Screenshot grounding data:
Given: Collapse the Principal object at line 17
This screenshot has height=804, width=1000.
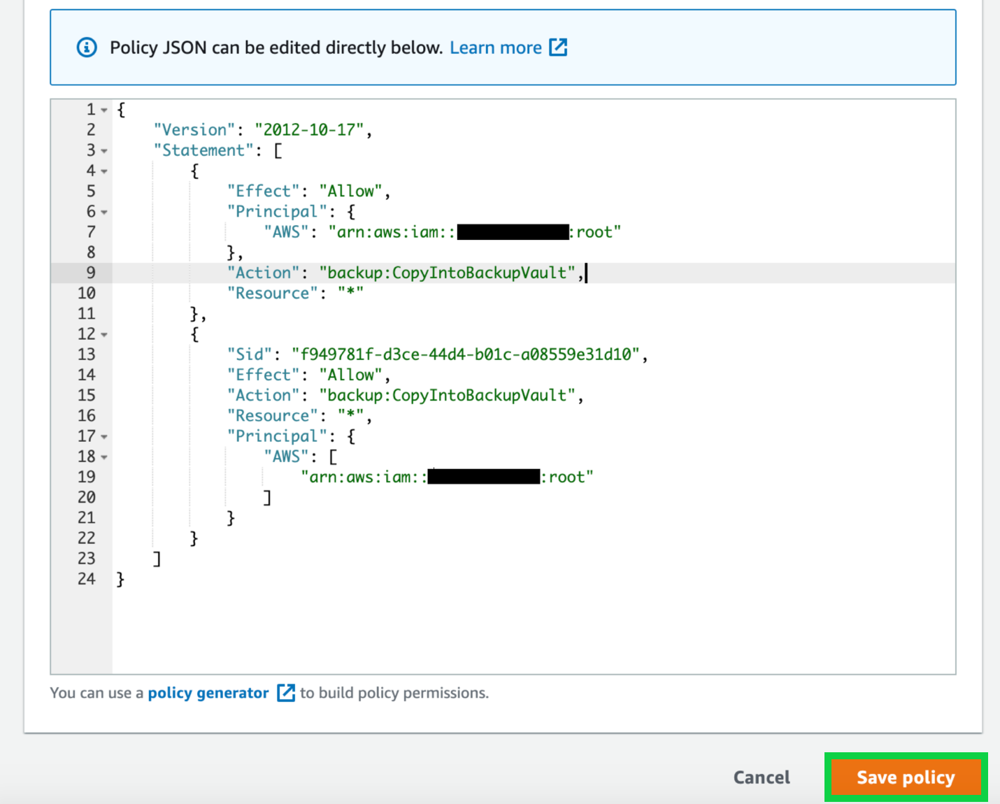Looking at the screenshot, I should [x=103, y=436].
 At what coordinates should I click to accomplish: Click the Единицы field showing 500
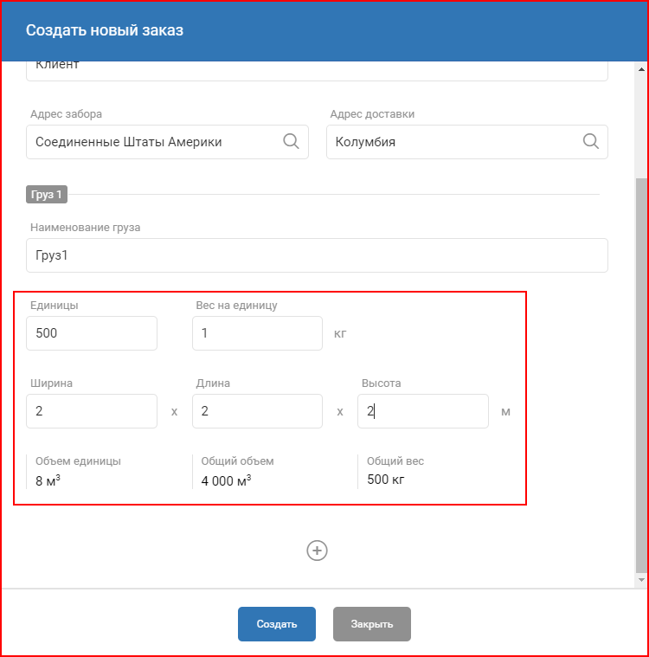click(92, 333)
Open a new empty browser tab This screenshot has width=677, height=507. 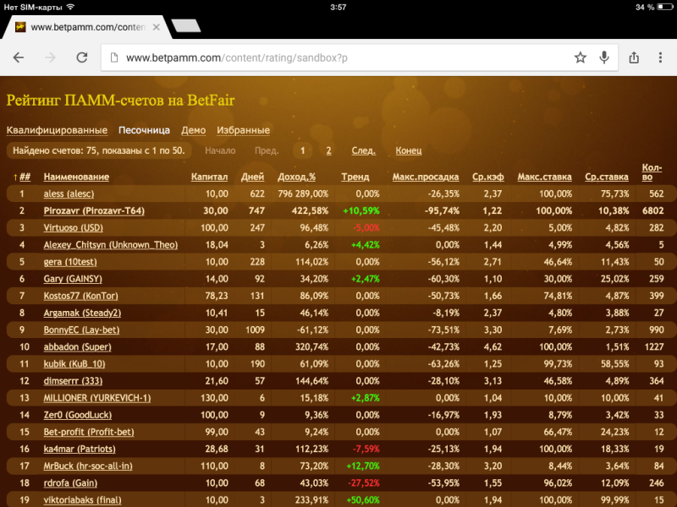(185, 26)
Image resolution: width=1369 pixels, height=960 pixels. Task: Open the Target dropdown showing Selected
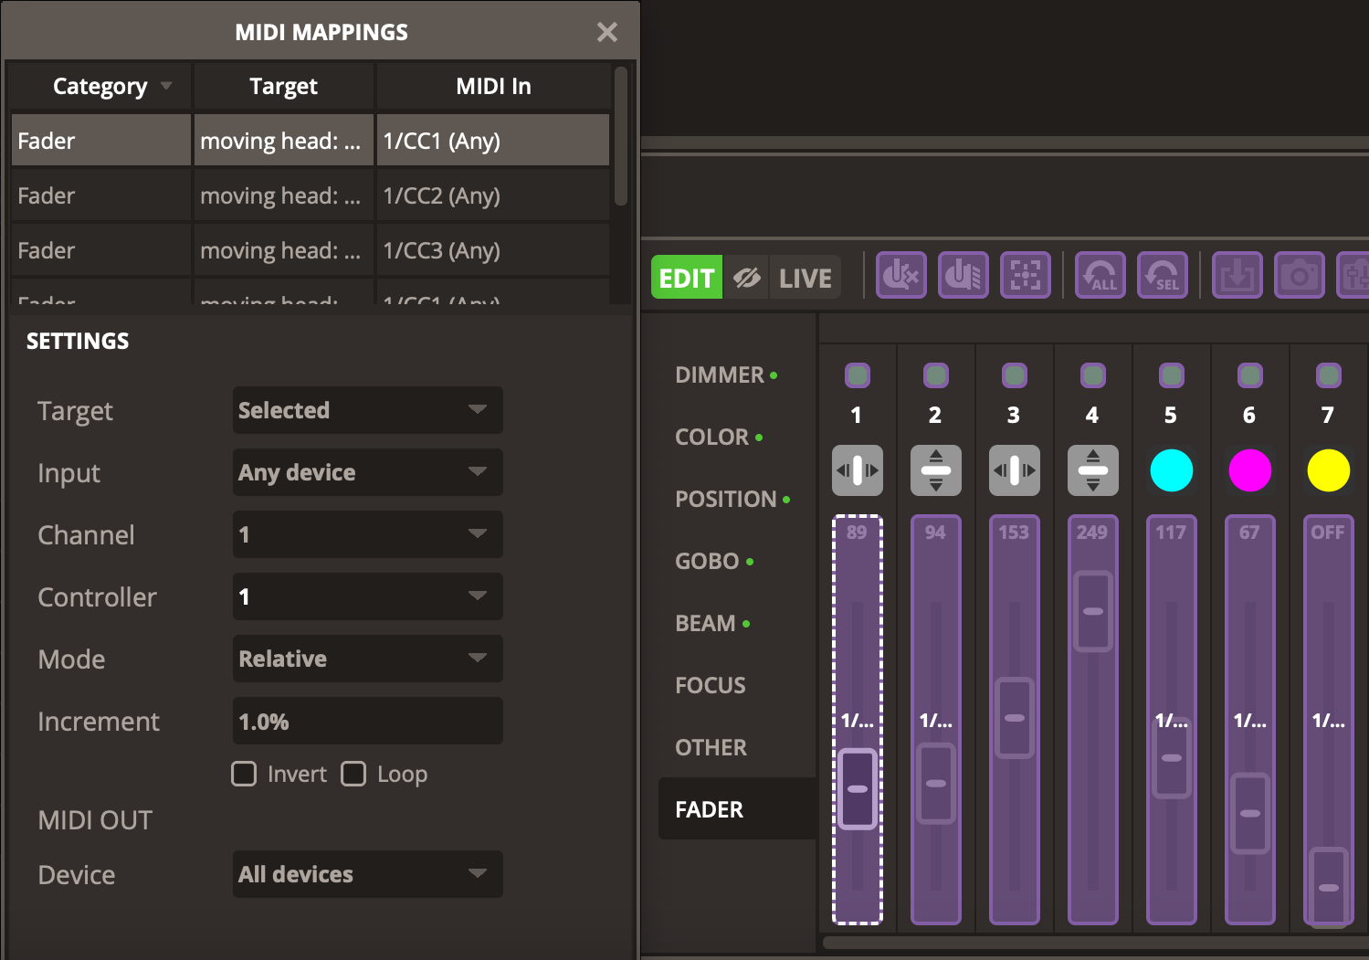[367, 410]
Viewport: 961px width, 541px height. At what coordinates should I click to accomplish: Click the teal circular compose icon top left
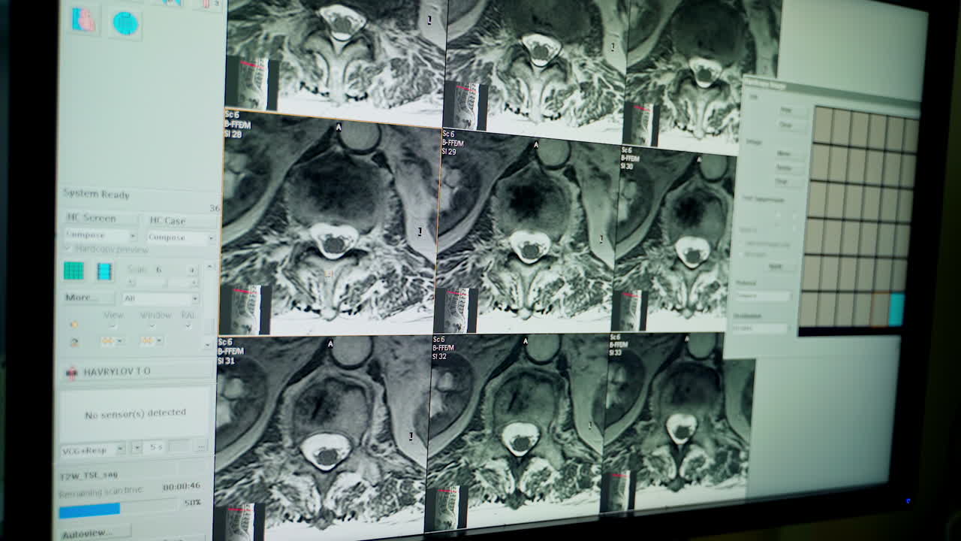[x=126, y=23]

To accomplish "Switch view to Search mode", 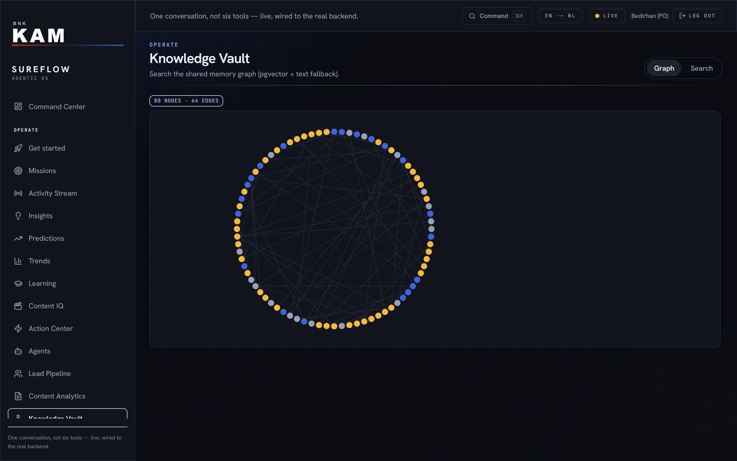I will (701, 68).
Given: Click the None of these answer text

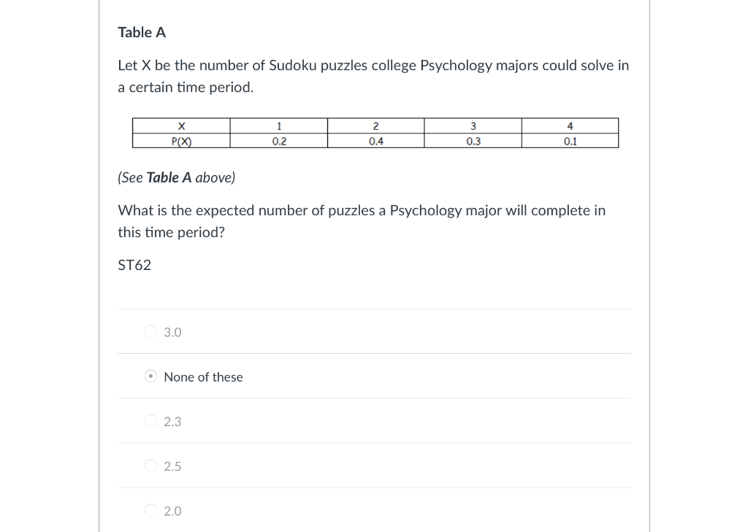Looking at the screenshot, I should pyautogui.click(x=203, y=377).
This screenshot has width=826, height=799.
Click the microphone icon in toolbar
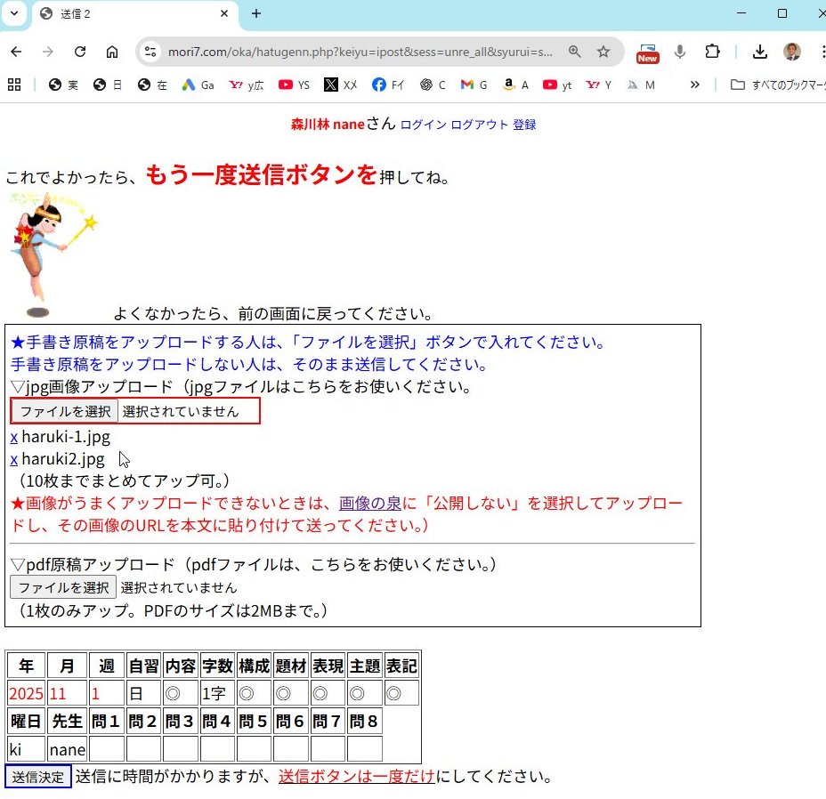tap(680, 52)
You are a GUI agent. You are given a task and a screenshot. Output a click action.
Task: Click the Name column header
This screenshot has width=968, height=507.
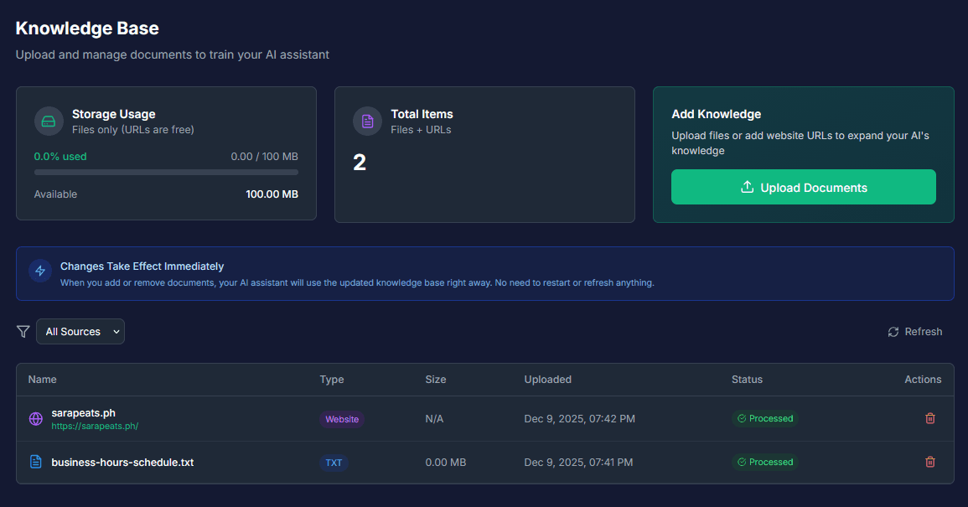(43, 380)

## Exercise description
What is needed is an exact repetition of every line from the line with "You are a GUI" to the end of the data above, both ends included, with no pictures.

## Exercise answer
You are a GUI agent. You are given a task and a screenshot. Output a click action.
Task: Click the Name column header
This screenshot has width=968, height=507.
(43, 380)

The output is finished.